Load-bearing premise
The monocular depth estimates are accurate enough that the pseudo-target views they produce contain usable training signals despite any depth errors.
What would settle it
Run OVIE and a paired-supervision baseline on the same held-out multi-view dataset of real-world scenes and measure whether OVIE's novel-view error is at least as low as the baseline.
Figures
read the original abstract
Monocular novel-view synthesis has long required multi-view image pairs for supervision, limiting training data scale and diversity. We argue it is not necessary: one view is enough. We present OVIE, trained entirely on unpaired internet images. We leverage a monocular depth estimator as a geometric scaffold at training time: we lift a source image into 3D, apply a sampled camera transformation, and project to obtain a pseudo-target view. To handle disocclusions, we introduce a masked training formulation that restricts geometric, perceptual, and textural losses to valid regions, enabling training on 30 million uncurated images. At inference, OVIE is geometry-free, requiring no depth estimator or 3D representation. Trained exclusively on in-the-wild images, OVIE outperforms prior methods in a zero-shot setting, while being 600x faster than the second-best baseline. Code and models are publicly available at https://github.com/AdrienRR/ovie.
Editorial analysis
A structured set of objections, weighed in public.
Referee Report
Summary. The paper introduces OVIE, a monocular novel-view synthesis model trained exclusively on unpaired in-the-wild internet images. It uses a pre-trained monocular depth estimator to lift source images into 3D, applies random rigid transforms, and projects to create pseudo-target views, with a masked formulation of photometric, perceptual, and textural losses restricted to valid (non-disoccluded) regions. At inference the model is geometry-free. The central claim is that this yields superior zero-shot performance on novel-view synthesis benchmarks while being 600x faster than the next-best baseline.

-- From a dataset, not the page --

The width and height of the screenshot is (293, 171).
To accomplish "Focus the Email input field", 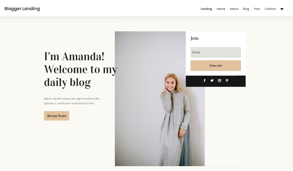I will tap(216, 53).
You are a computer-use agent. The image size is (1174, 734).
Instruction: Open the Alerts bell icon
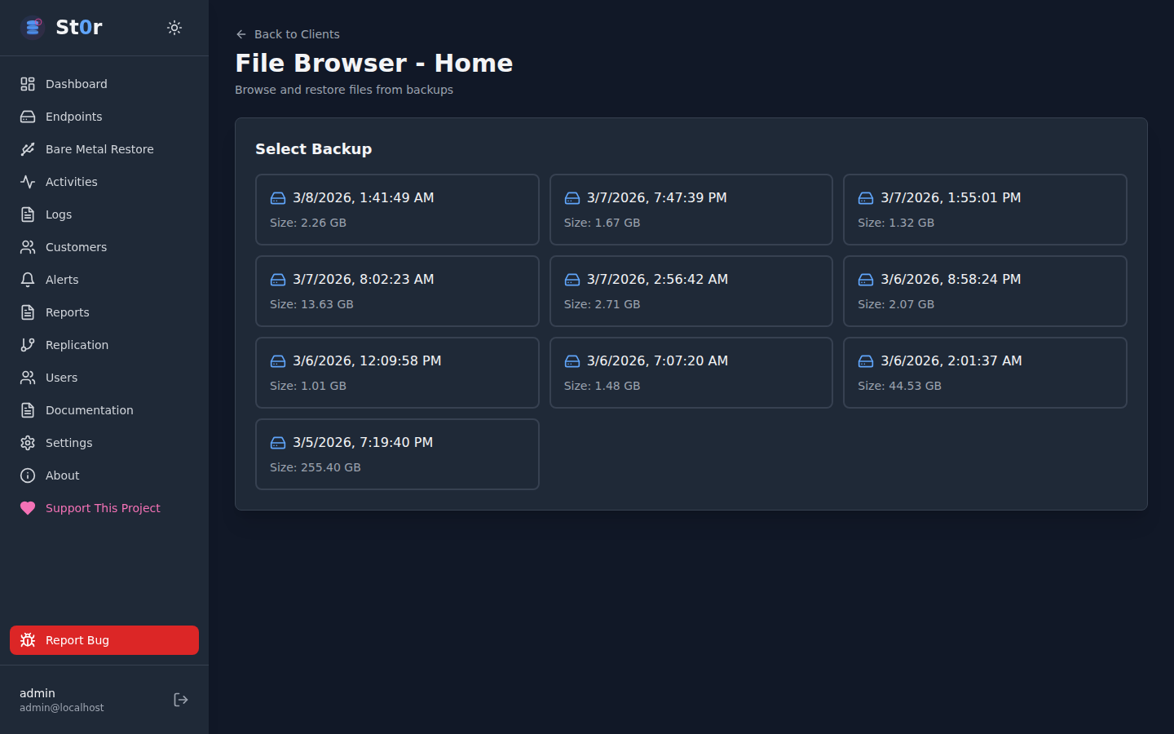27,279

Significance. If the empirical claims hold, the work would be significant for scaling novel-view synthesis to diverse, uncurated data at internet scale without requiring multi-view supervision. The geometry-free inference and reported speed advantage could broaden practical applicability. The public release of code and models is a positive contribution for reproducibility.
major comments (2)
- [§3] §3 (Method), masked loss formulation: the claim that restricting losses to the valid mask M isolates the training signal from depth errors is load-bearing for the central argument, yet no ablation quantifies how depth inaccuracies (scale drift, boundary misalignment, or surface holes) propagate into the learned representation when errors are spatially correlated. A controlled experiment replacing the depth estimator with ground-truth or noisy variants would directly test this.

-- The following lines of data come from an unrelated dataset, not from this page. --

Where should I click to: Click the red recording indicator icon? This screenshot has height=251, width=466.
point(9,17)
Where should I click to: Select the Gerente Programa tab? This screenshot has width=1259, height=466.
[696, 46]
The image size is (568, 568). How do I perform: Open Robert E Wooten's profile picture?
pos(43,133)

- [§4] §4 (Experiments), zero-shot evaluation: the reported outperformance and 600x speedup are central claims, but the manuscript provides insufficient detail on the exact baselines, training data scale for each comparator, and whether the monocular depth estimator is frozen or fine-tuned during OVIE training. Without these, it is difficult to attribute gains to the masked monocular training versus the strength of the depth prior.
minor comments (2)
- [Figure 2] Figure 2 and associated text: the visualization of the lifting-projection pipeline would benefit from explicit annotation of the mask M and the regions excluded from the loss.
- [Related Work] Related work section: the discussion of prior monocular depth-based methods could more explicitly contrast the proposed masked formulation against existing warping-based approaches.

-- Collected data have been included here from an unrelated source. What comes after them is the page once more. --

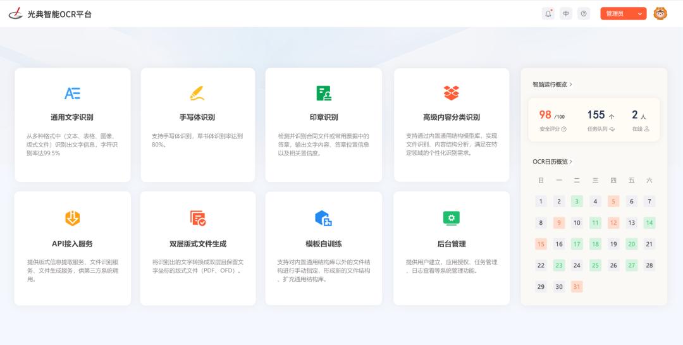The height and width of the screenshot is (345, 683).
Task: Click the 光典智能OCR平台 logo title
Action: [x=51, y=13]
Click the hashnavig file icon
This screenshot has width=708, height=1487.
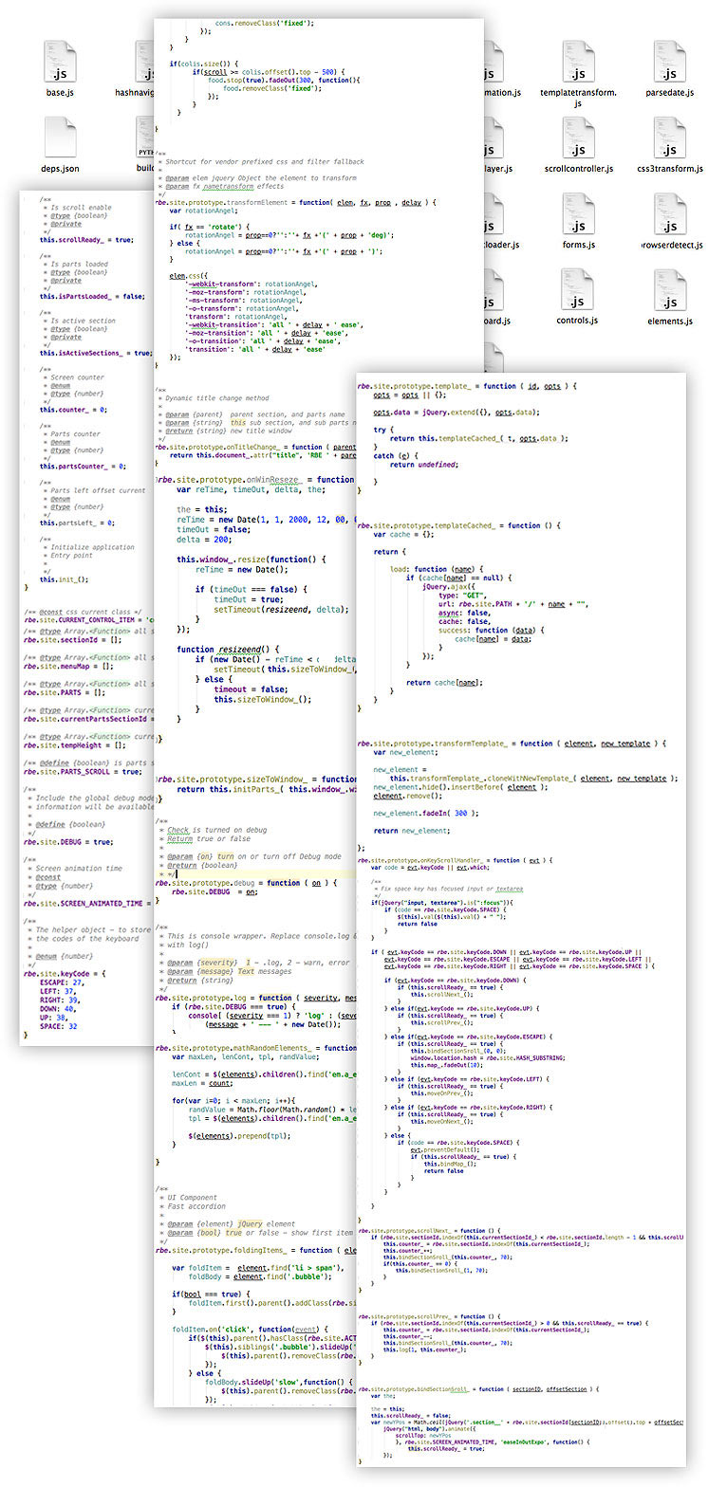click(x=144, y=63)
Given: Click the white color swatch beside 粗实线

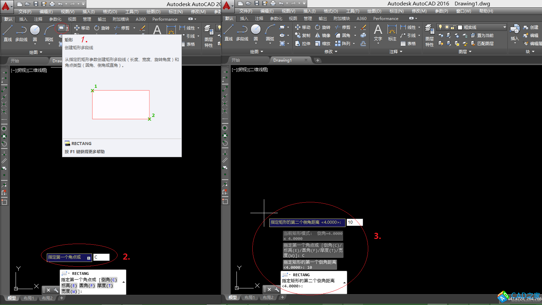Looking at the screenshot, I should 460,27.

Simulated Author's Rebuttal
We thank the referee for the constructive comments and positive assessment of the significance of our work. We address each major comment below and have revised the manuscript to improve clarity and provide additional analysis where feasible.
read point-by-point responses
-
Referee: [§3] §3 (Method), masked loss formulation: the claim that restricting losses to the valid mask M isolates the training signal from depth errors is load-bearing for the central argument, yet no ablation quantifies how depth inaccuracies (scale drift, boundary misalignment, or surface holes) propagate into the learned representation when errors are spatially correlated. A controlled experiment replacing the depth estimator with ground-truth or noisy variants would directly test this.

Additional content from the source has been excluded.